The same logic can also be applied to journals and labs. A z-score of 2.5 in a journal with an average z-score of 2.3 is less trustworthy than a z-score of 2.5 in a journal with an average z-score of 3.5. In the former journal, a z-score of 2.5 is likely to be inflated, whereas in the latter journal a z-score of 2.5 is more likely to be negatively biased by sampling error. For example, currently a z-score of 2.5 is more likely to reveal a true effect if it is published in a cognitive journal than a social journal (see ranking of psychology journals).
The same logic applies even more strongly to labs because labs have a distinct research culture (MO). Some labs conduct many underpowered studies and publish only the studies that worked. Other labs may conduct fewer studies with high power. A z-score of 2.5 is more trustworthy if it comes from a lab with high average power than from a lab with low average power. Thus, providing information about the post-hoc-power of individual researchers can help readers to evaluate the strength of evidence of individual studies in the context of the typical strength of evidence that is obtained in a specific lab. This will create an incentive to publish results with strong evidence rather than fishing for significant results because a low replicability index increases the criterion at which results from a lab provide evidence for an effect.
1 thought on “Examining the Replicability of 66,212 Published Results in Social Psychology: A Post-Hoc-Power Analysis Informed by the Actual Success Rate in the OSF-Reproducibilty Project”
I think this is an overestimate Uli. There’s a deep, structural sampling issue that will bust some of the assumptions of the stats here.
Imagine that the reported effects were based on studies that used skewed and artificially homogeneous samples. The probability of replication in subsequent studies that draw randomly from the population, or just more broadly from the population, should be lower than your methods would estimate.

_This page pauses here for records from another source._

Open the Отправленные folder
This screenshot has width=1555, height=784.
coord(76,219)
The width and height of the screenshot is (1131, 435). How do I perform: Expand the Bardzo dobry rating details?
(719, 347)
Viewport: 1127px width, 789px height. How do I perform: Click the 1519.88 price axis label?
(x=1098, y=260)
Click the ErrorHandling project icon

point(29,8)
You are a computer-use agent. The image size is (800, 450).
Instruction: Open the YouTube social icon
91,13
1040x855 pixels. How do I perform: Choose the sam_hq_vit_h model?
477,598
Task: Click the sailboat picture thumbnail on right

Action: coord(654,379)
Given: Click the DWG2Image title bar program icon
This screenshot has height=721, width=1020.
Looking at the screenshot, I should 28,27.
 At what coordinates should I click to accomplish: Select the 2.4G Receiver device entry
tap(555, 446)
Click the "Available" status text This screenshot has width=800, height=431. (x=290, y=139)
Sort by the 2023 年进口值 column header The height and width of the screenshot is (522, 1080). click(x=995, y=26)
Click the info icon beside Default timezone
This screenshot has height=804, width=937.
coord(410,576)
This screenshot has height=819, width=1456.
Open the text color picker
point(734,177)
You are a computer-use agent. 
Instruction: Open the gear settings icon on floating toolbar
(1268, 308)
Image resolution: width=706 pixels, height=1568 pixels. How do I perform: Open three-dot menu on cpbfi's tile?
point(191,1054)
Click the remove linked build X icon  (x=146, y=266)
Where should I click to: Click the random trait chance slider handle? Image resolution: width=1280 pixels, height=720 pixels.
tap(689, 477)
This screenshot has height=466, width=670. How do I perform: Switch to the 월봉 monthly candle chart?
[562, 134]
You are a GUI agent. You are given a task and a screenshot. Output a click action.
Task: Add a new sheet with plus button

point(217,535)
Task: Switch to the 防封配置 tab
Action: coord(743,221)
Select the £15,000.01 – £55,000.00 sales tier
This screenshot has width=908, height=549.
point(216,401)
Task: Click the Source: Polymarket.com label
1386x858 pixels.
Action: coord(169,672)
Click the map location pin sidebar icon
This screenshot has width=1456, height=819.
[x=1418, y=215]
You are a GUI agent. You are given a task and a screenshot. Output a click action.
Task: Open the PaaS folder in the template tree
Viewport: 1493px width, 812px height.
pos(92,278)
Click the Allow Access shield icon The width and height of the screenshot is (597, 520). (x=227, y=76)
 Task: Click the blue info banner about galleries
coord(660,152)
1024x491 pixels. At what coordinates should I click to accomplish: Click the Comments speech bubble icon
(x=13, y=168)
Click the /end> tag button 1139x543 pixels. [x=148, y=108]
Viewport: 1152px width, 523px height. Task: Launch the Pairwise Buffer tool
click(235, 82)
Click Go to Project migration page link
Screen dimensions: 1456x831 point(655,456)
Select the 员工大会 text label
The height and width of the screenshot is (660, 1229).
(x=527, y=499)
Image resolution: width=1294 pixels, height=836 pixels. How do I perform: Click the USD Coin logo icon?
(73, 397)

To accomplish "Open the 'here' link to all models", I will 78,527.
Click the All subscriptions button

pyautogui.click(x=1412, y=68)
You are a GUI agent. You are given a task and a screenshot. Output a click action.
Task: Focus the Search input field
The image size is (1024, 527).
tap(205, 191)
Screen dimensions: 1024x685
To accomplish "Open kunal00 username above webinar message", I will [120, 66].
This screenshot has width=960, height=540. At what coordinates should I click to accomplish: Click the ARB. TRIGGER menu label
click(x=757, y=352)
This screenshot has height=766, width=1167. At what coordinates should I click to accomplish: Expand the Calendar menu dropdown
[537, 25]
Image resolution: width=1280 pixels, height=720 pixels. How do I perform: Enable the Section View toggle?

Since so many of the effects are based on college kid samples from North America, the well-documented WEIRD situation, we can’t use generic replication probability estimates. Many of the original effects arose in unreasonably low-noise samples, and samples that are skewed on numerous relevant dimensions.
There are a handful of effects where using community samples might make them easier to detect, but in the vast majority of cases, I expect they’ll be harder to detect. In many cases, the effect isn’t going to be real in any sense, not when applied to humans as such.